A stranger from Athens or Miletus in the fifth century visiting the straggling villages which formed her unwalled unpretentious city must have had a feeling of being transported into an age long past, when men were braver, better and simpler, unspoiled by wealth, undisturbed by ideas. To a philosopher, like Plato, speculating in political science, the Spartan State seemed the nearest approach to the ideal. The ordinary Greek looked upon it as a structure of severe and simple beauty, a Dorian city stately as a Dorian temple, far nobler than his own abode but not so
comfortable to dwell in. *

One reason for the admiration felt for Sparta by other Greeks was its stability. All other Greek cities had revolutions, but the Spartan constitution remained unchanged for centuries, except for a gradual increase in the powers of the ephors, which occurred by legal means, without violence.

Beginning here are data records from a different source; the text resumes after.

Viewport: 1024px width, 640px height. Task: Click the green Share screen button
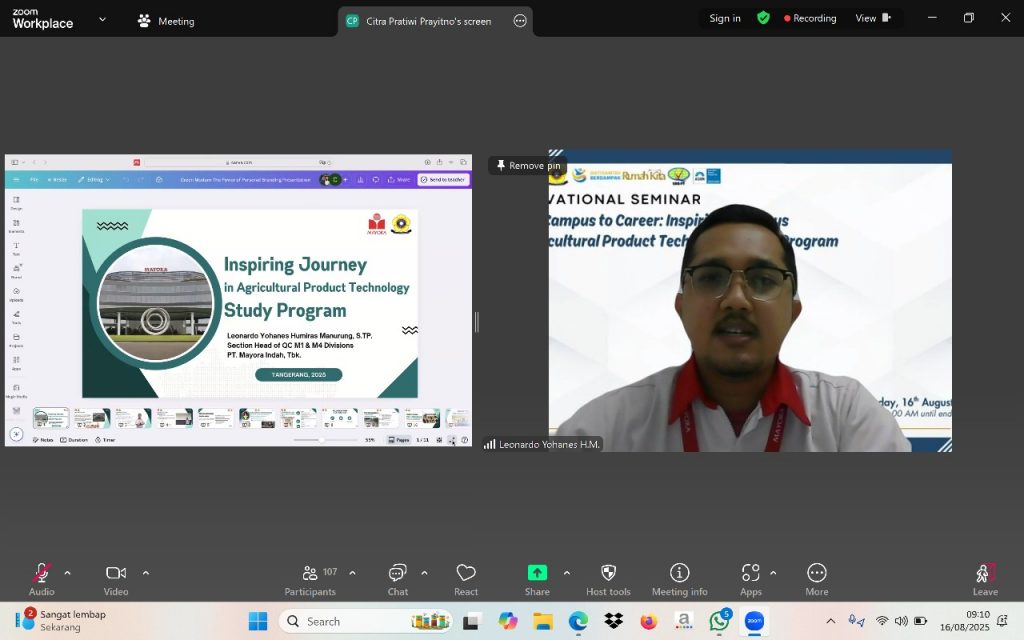point(537,573)
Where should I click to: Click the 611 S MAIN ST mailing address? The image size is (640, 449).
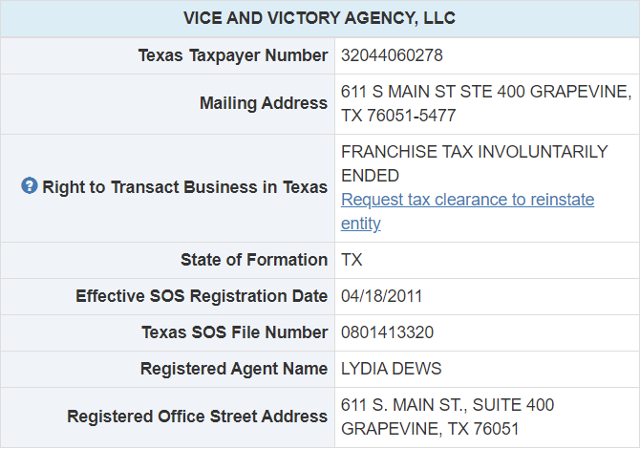pos(486,92)
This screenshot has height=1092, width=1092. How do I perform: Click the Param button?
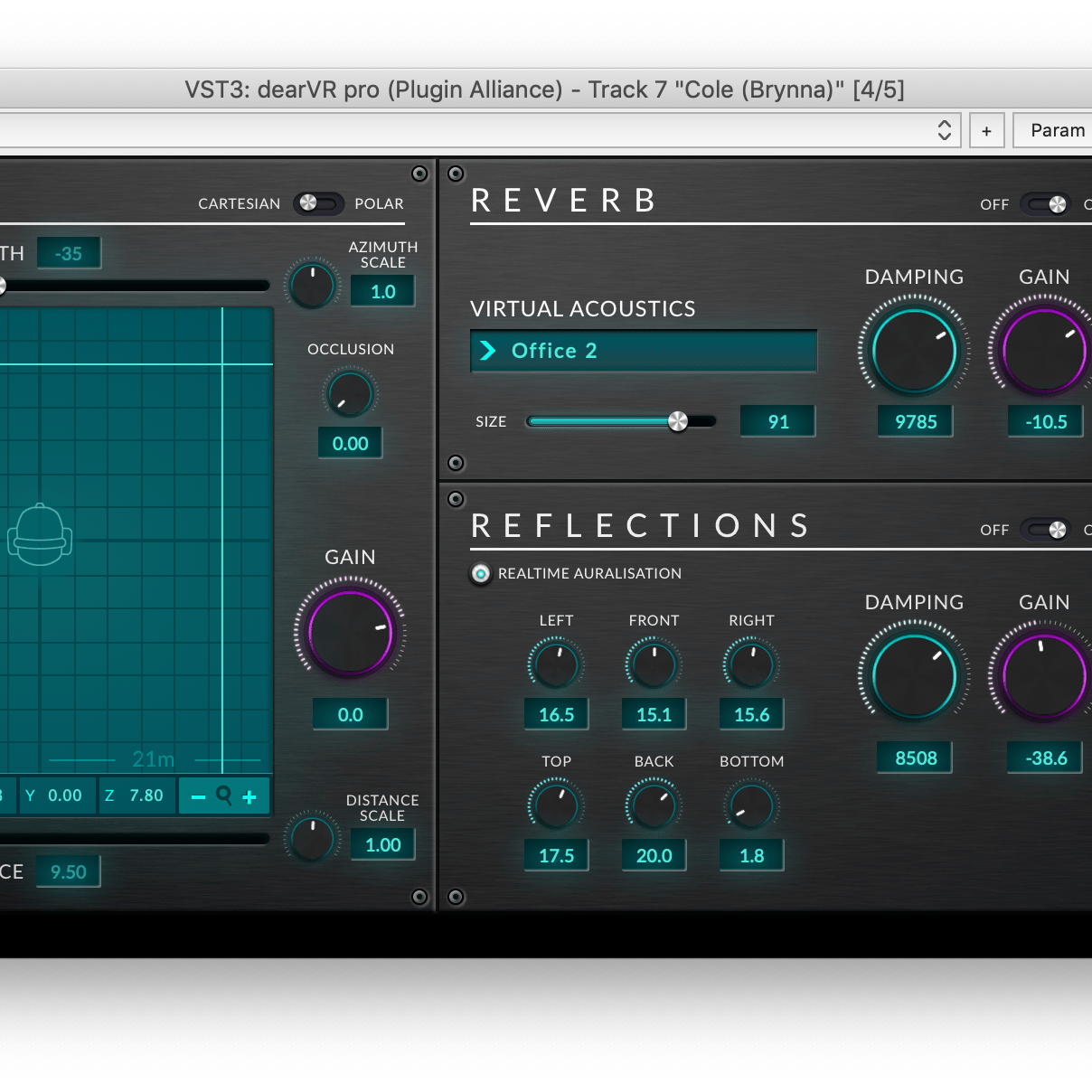pos(1056,130)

It cannot be denied that, for a long period, the Spartans were successful in their main purpose, the creation of a race of invincible warriors. The battle of Thermopylae ( 480 B.C.), though technically a defeat, is perhaps the best example of their valour. Thermopylae was a narrow pass through the mountains, where it was hoped that the Persian army could be held. Three hundred Spartans, with auxiliaries, repulsed all frontal attacks. But at last the Persians discovered a detour through the hills, and succeeded in attacking the Greeks on both sides at once. Every single Spartan was killed at his post. Two men had been absent on sick leave, suffering from a disease of the eyes amounting almost to temporary blindness. One of them insisted on being led by his helot to the battle, where he perished; the other, Aristodemus, decided that he was too ill to fight, and remained absent. When he returned to Sparta, no one would speak to him; he was called «the coward Aristodemus.» A year later, he wiped out his disgrace by dying bravely at the battle of Plataea, where the Spartans were victorious.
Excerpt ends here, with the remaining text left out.